Efficient data flow between Dash callbacks with Plotly plot updates from video/player time

Hi Community,

I am experimenting with a Dash app where I
(1) import a rather large pandas data frame (let’s call it df_large) upon starting the app,
(2) use a dropdown menu to select some data filters, compute additional values (that are dependent on chronologically previous data), store the filtered df (let’s call it df_filtered) with dcc.Store (pd.df → json format) and start the video on the timestamp of the first row of data upon clicking on a button,
(3) use these stored data (imported from json format back to pd.df) together with a video player where the currentTime of the videoplayer is used to extract the matching/close enough data row via a timestamp to
(4) display the data values at a given time point, matching with the video.

In essence, I am trying to display the (roughly) synchronized video and plot values. I initially tried using the interval component, i.e., updating the graph and video every n intervals; but this did not work well in my case, since the data intervals were not always consistent, i.e., the time between data rows varied a bit. Hence, I created a workaround: I used the currentTime from video to filter the df in step (2) (df_filtered[ts] <= currentTime) and use the latest row (df_filtered.tail(1)) of these data to be plotted on the graph.

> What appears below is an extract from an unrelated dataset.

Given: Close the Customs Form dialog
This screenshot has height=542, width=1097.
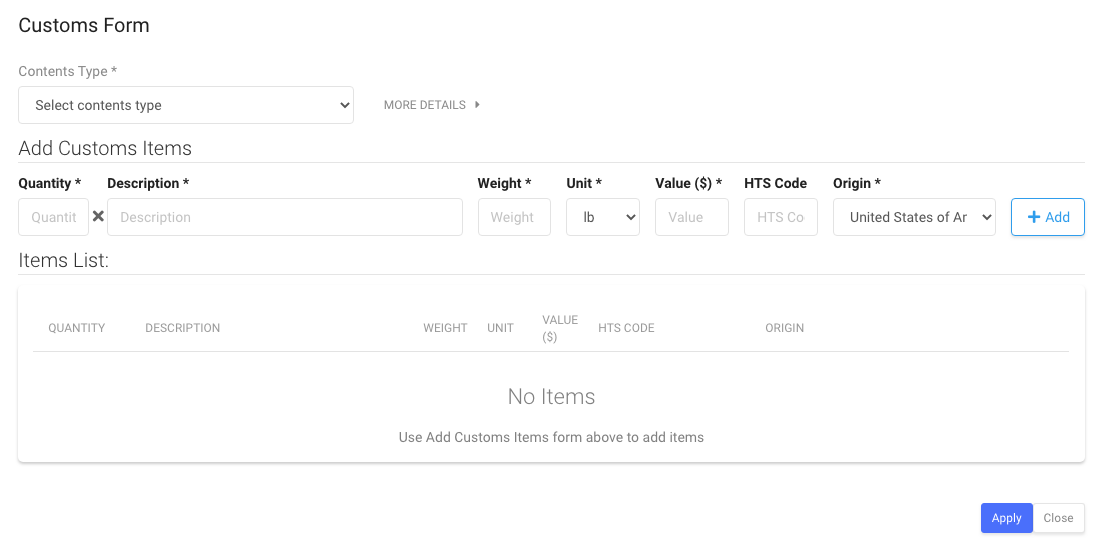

This solution works very well with smaller data sets but I would also sometimes want to be able to display the values of the entire df_large (no additional computations made, just using the available data!). The idea here is that I can click on any time on the video player, and it shows me the data values on that time (updating along with the video when the video is running).

I figured that one way would be to just use filtering with each frame update: filtering the entire data set on a time stamp coming from the video, i.e., currentTime (e.g., df_large[ts] >= currentTime - 1000ms & df_large[ts] <= currentTime + 1000ms), then taking the df.tail(1) again. However, this does not seem to work, as the updating takes a lot of time (so the plot updates often freeze).

In principle, does anyone have suggestions what else could be tried here?

If the issue is just time of retrieval from the big Pandas dataframe, then operations like those you’ve suggested can be slow on a large dataframe.

I tentatively (I’ve not tried it!) suggest that a good approach might be to extract the timestamps from the dataframe into a list and use a binary search approach to find the location of the greatest timestamp value smaller than x. The location of this in the list could then be used as an index to retrieve the data from the dataframe using e.g. .loc[…]

The bisect Python library provides support for this kind of thing, and there is example code using it here:

Thanks! I will provide an update once I try this solution.